Starr: Hobby Lobby case tests liberty

Former Whitewater prosecutor and current Baylor President Ken Starr says the Southern Baptist owners of Hobby Lobby’s objection to mandated contraception coverage under Obamacare tests the principle of accommodation of religious beliefs.

By Bob Allen

Baylor University President Ken Starr identified the pending case involving Hobby Lobby over mandated contraception coverage in the Affordable Care Act as a crucial test for religious liberty at a recent international conference on Christianity and freedom.

Speaking in Rome at a Dec. 13-14 conference co-sponsored by Baylor’s Institute for Studies of Religion and Georgetown University’s Religious Freedom Project, Starr said the Supreme Court must decide whether requiring business owners morally opposed to birth control to include contraception in their employee health plans infringes upon their free exercise of religion.

ken starrStarr said the case will test the principle of accommodation, established in the Religious Freedom Restoration Act adopted in 1993 to prevent laws that substantially burden the free exercise of religion without a compelling interest on the part of government.

Hobby Lobby founder David Green, a member of Council Road Baptist Church in Bethany, Okla., and members of his family say emergency contraception that terminates a pregnancy after fertilization occurs runs contrary to their deeply held religious beliefs regarding the sanctity of human life.

“The question for the court is whether or not RFRA allows a for-profit corporation to refuse to provide what is required to be provided to their employees by federal law, solely because of the owners’ religious beliefs,” Starr said. “This will be closely watched in the months ahead — an enormous test of RFRA and, more broadly, the principle of accommodation.”

Starr traced the contribution of Baptists to the historical development of the American commitment to religious liberty and separation of church and state.
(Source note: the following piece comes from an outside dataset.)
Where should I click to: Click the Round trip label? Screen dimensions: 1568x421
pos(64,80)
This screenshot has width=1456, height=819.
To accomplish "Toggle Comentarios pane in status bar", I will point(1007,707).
He cited Roger Williams’ — founder of the first Baptist church in America, in Providence, R.I., in 1638 — who called for a “hedge or wall of separation between the garden of the church and the wilderness of the world.”

He also noted the role of John Leland, a Baptist minister who preached in New England and Virginia who called for a Bill of Rights in the Constitution that would include protection of religious liberty, leading to the First Amendment guarantee that “Congress shall make no law respecting an establishment of religion, or prohibiting the free exercise thereof.”

“Freedom of religion — including freedom of conscience — had triumphed,” Starr said. “The American constitutional framework had been constructed.”

“But as the Hobby Lobby case now pending before the Supreme Court demonstrates, the contours of the constitutional provisions remain subject to vigorous debate,” he said. “The promise of religious liberty remains under challenge.”

Starr made his remarks at “Christianity and Freedom: Historical and Contemporary Perspectives," where experts on religious liberty cautioned that discrimination and persecution against Christians is growing in many regions of the world. 

The head of the Chaldean Catholic Church, Patriarch Louis Sako of Baghdad, warned that “extremist political Islam is growing in the Middle East," causing death and upheaval both for Christians and moderate Muslims.

Starr, a former federal judge and Whitewater prosecutor who became president of the Baptist-affiliated Texas university in 2010, recently penned an op-ed article calling for Western governments to pay more attention to the exodus of Christians from the Middle East, creating “not only a humanitarian crisis, but a looming national security problem for the West.”

“The United States in particular should mount an aggressive diplomatic initiative to convince Middle Eastern societies that they must protect their Christian communities, and ensure that they become equal citizens in both law and culture,” Starr wrote. “If those societies fail in this critical task, the results could be catastrophic — for the Christians themselves, and for the great causes of global peace, freedom and justice for all people.”